Twice, our rented house was burglarized, all our stuff stolen. If we’d been smart, we would’ve taken what little we had left and gone home. But we weren’t. We ran ourselves dry.
Got our butts kicked, tossed, canceled, and banned.
Now here we are. Fallen from grace.
I glance around the tiny one-bedroom apartment. Popcorn ceiling, water-stained walls, and naked light bulbs. It’s a shithole for a guest apartment that still costs far too much, but people rent it anyway because it’s close to the Strip.
We’ve been here about a month now.
We spent the first two weeks resting, wallowing, and eating junk food, considering how our lives have been nothing but nonstop craziness for the past couple of years. Slim had recruited Ellie in Miami. She’d never been anywhere else before that and although she’d been with us for a while, this is her first time in Vegas. We spent last week planning; gamble small, only on the weekends, stay under the radar, and save, save, save.
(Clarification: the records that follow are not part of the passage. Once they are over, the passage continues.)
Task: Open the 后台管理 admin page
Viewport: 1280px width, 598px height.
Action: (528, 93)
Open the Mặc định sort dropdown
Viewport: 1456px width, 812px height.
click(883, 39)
It’s our first night on the Strip and already Ellie has decided to go rogue. Vegas does that to people. The bright lights and the glitz and the Wonderland glimmer make them stupid.
I push away from the door and toss my purse to the ugly green couch across the room. Heaving out another sigh, I start for the bedroom, mumbling under my breath, “I hope to God you know what you’re doing, Ellie.”